Les données récentes de l’Enquête Démographique et de Santé au Mali 2023–2024 (EDSM-VII) révèlent une situation contrastée, marquée par des progrès mesurables mais aussi par de fortes inégalités territoriales et sociales.
Selon les résultats de l’EDSM-VII, 55 % de la population malienne utilisent au moins un service élémentaire d’assainissement. Ce niveau de service correspond à l’utilisation d’installations sanitaires améliorées, non partagées avec d’autres ménages, y compris celles considérées comme gérées en toute sécurité.
Toutefois, près de la moitié de la population reste en marge de ce minimum acceptable. Dix-sept pour cent (17 %) des Maliens recourent à des services limités, c’est-à-dire des latrines améliorées partagées entre deux ménages ou plus. Vingt-deux pour cent (22 %) utilisent encore des installations non améliorées, souvent précaires et à risque sanitaire élevé. Plus préoccupant encore, 6 % de la population continuent de pratiquer la défécation à l’air libre, une situation qui expose directement les communautés aux maladies hydriques et aux épidémies.
Les écarts géographiques sont particulièrement marqués. Bamako affiche le taux d’accès le plus élevé, avec 61 % de la population utilisant au moins un service élémentaire d’assainissement. Les autres centres urbains suivent avec 58 %. En revanche, le milieu rural accuse un retard significatif, avec un taux limité à 54 %.
Cette fracture urbain-rural traduit des inégalités structurelles persistantes : insuffisance d’infrastructures, faibles investissements publics, pauvreté des ménages ruraux et difficultés d’accès aux programmes d’assainissement collectif.
L’accès à l’eau de boisson présente un tableau légèrement plus encourageant. Environ trois quarts de la population malienne utilisent au moins un service élémentaire d’eau de boisson. Ce service se définit par l’accès à une source améliorée (forage, puits protégé, robinet) située sur place ou accessible en un temps aller-retour de 30 minutes ou moins.
Néanmoins, cet indicateur global masque lui aussi des disparités, notamment dans les zones enclavées et affectées par l’insécurité, où l’accès régulier à une eau de qualité demeure incertain.

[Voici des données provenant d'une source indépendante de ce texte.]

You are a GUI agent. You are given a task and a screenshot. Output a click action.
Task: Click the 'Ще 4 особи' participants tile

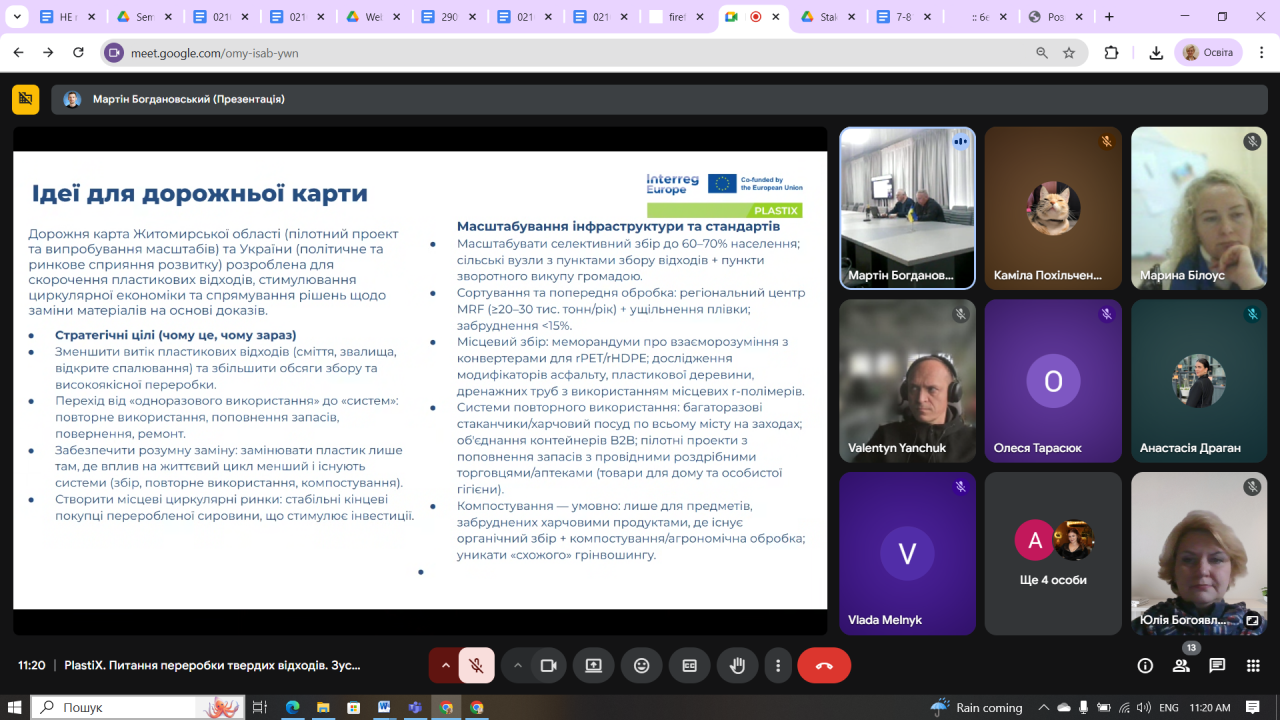point(1053,553)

L’assainissement ne relève pas uniquement du confort ou de la dignité humaine ; il constitue un levier essentiel de santé publique et de développement durable. Les pratiques d’assainissement inadéquates contribuent à la propagation de maladies telles que le choléra, la diarrhée ou la typhoïde, qui affectent particulièrement les enfants et les populations vulnérables.
À l’heure où le Mali s’est engagé à atteindre les Objectifs de développement durable (ODD), notamment l’ODD 6 relatif à l’eau et à l’assainissement, ces chiffres appellent à un renforcement des politiques publiques, à une meilleure coordination des acteurs et à des investissements ciblés, surtout en milieu rural.
Les données de l’EDSM-VII montrent que des progrès sont possibles, mais insuffisants au regard des besoins. L’amélioration durable de l’accès à l’assainissement passera par une combinaison d’actions : développement d’infrastructures adaptées, subventions ciblées pour les ménages pauvres, promotion de l’hygiène et implication des collectivités territoriales.
En définitive, l’assainissement au Mali reste un chantier prioritaire, dont la réussite conditionne directement la santé, la dignité et le bien-être des populations.